Anyway, he(my brother) loved fly fishing. When I was 13-14 he took me to Manistee, Michigan to fish his favorite river, the Little Manistee. It was the first time in my life that I experienced seeing water so clean, you could see the bottom of it. I asked him if the river was full of rust. Laughing, he told me it was the bottom of the river. I had an excellent adventure with him and I'm sure it influenced my love for nature.
I don't know how long it took for him to make that fishing rod, but just the idea he made it for me was a huge Christmas present in itself. I think of him all the time and miss him tremendously.

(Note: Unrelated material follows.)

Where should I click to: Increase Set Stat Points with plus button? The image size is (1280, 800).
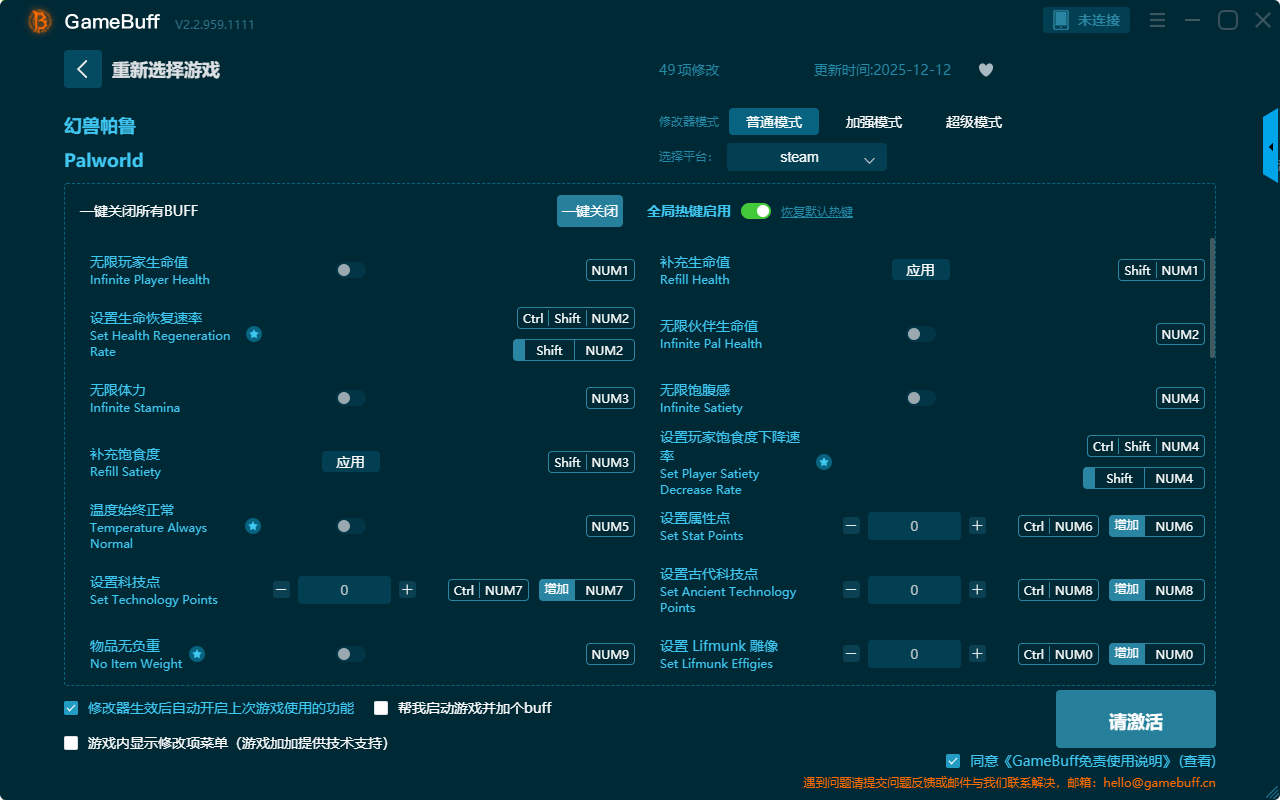coord(977,526)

Od czasu do czasu, gdy mam trochę wolnego czasu, przeglądam stare pudełko z zapisami lub dokumentami, aby przypomnieć sobie wszystko, czego nauczyłem się podczas badań rodzinnych.
Wczorajszy wieczór był jednym z takich momentów. Wśród dokumentów znalazłem coś, co mój brat Wally napisał do mnie w prezencie świątecznym. Była Wigilia, 24 grudnia 1973 roku. Prezentem była ręcznie wykonana wędka do łowienia na muchę. Ta historia wymaga wstępu.
Mój ojciec był zapalonym wędkarzem muchowym. Do tego stopnia, że zanim urodziła się moja siostra, ten pokój był używany tylko jako pokój, w którym miał stół ustawiony do robienia własnych przynęt muchowych przy użyciu haczyka i różnego rodzaju małych piór lub metalowych przedmiotów. Ponieważ nasi rodzice rozwiedli się wkrótce po moich narodzinach, tak naprawdę nie widzieliśmy go aż do naszych nastoletnich lat. Być może mój brat nauczył się tego od kogoś innego lub sam.
W każdym razie on (mój brat) uwielbiał wędkarstwo muchowe. Kiedy miałem 13-14 lat, zabrał mnie do Manistee w stanie Michigan na swoją ulubioną rzekę, Little Manistee. To był pierwszy raz w moim życiu, kiedy zobaczyłem wodę tak czystą, że można było zobaczyć jej dno. Zapytałem go, czy rzeka jest pełna rdzy. Śmiejąc się, powiedział mi, że to dno rzeki. Przeżyłem z nim wspaniałą przygodę i jestem pewien, że wpłynęło to na moją miłość do natury.
Nie wiem, ile czasu zajęło mu zrobienie tej wędki, ale sam pomysł, że zrobił ją dla mnie, był wielkim prezentem świątecznym. Cały czas o nim myślę i bardzo za nim tęsknię.